A full-term male infant born by normal vaginal delivery developed respiratory distress at 15 min of life. Antenatal history was unremarkable. The last fetal scan at 32 weeks gestation did not reveal any congenital anomaly. There was no maternal history of leaking liquor, fever, or group B streptococcus colonisation.

Physical examination showed tachypnoea, chest retractions and decreased air entry in the right lung. Oxygen saturation was 80%–82%, and blood gas showed respiratory acidosis. He was placed on continuous positive airway pressure of 7 cm water and FiO2 0.3. Vital signs were within normal limits. Blood count and C reactive protein levels were unremarkable. Chest X-ray (CXR) showed opacity in the lower zone of the right chest, suggesting lobar consolidation (figure 1). Antibiotics were initiated promptly. At 6 hours of life, with worsening respiratory distress and echocardiography showing evidence of pulmonary hypertension, he was intubated. Repeat CXR revealed multiple radiolucent bowel loops in the right hemithorax (figure 2), consistent with a diagnosis of right-sided congenital diaphragmatic hernia (R-CDH) as confirmed by ultrasound. Karyotyping was normal.

Figure 1

The chest radiograph shows the presence of an opacity in the lower zone of the right chest. Some non-specific air lucencies are noted in the periphery of the right lower chest.

Figure 2

A follow-up chest radiograph at 6 hours of life shows the opacification in the right lung to have increased to involve almost the entire right hemithorax. There are now bowel loops seen in the right lower chest consistent with the diagnosis of a congenital diaphragmatic hernia.

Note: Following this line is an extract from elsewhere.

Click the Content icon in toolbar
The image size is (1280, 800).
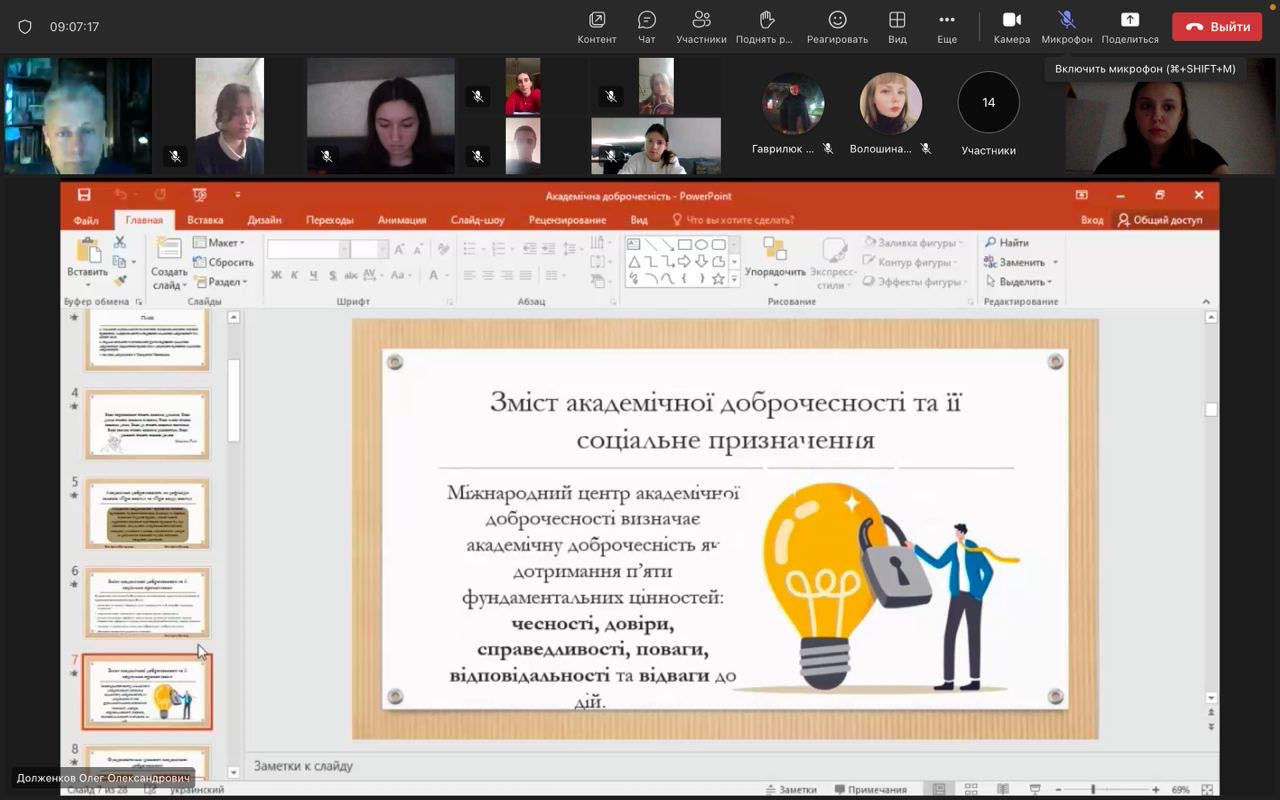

The infant remained haemodynamically stable while intubated with FiO2 of 0.3. Surgical repair was performed on day 2 via the transabdominal approach. Intraoperatively, viable loops of intestines were found in the chest and mobilised back into the abdomen. There was no significant liver herniation. The diaphragmatic defect was repaired by primary closure. Postoperatively, he was extubated on day 7, initiated on feeds on day 9, and discharged home on day 17 of life.

Congenital diaphragmatic hernia (CDH) occurs in 0.08–0.45 per 1000 births, attributed to the failure of fusion of pleuroperitoneal membranes during fetal development.1 Antenatal ultrasound screening identifies more than 60% of CDH by second trimester and prognosticates using serial lung-to-head ratio assessment and degree of liver herniation. Fetal MRI estimates fetal lung volumes and liver position.2

CDH occurs on the right in only 13% of cases.3 Infants with R-CDH often present with respiratory distress at birth due to lung hypoplasia and persistent pulmonary hypertension of newborn.4 Diagnosis of R-CDH can be challenging as clinical presentation and radiological findings may masquerade as lung pathology.5 6 In R-CDH, the liver may obturate the diaphragmatic defect and prevent extrusion of abdominal contents into the thorax, hence not visualised on plain radiographs and delaying diagnosis.

Initial CXRs of R-CDH may be misinterpreted as pneumonia, as demonstrated in our case. Pleural effusion may occur due to hepatic venous outflow obstruction causing congestion. Differentials include pneumatoceles, cystic adenomatoid malformation, congenital lobar emphysema and diaphragmatic eventration.7 When diagnosis is equivocal, alternative-imaging modalities such as ultrasonography can be complementary. Ultrasound identifies parenchymatous organs and peristaltic movement of bowels in the hemithorax, and the absence of hyperechoic diaphragm and pulmonary A-lines in CDH.8 Doppler vascular flow aids in diagnosing thoracic liver herniation.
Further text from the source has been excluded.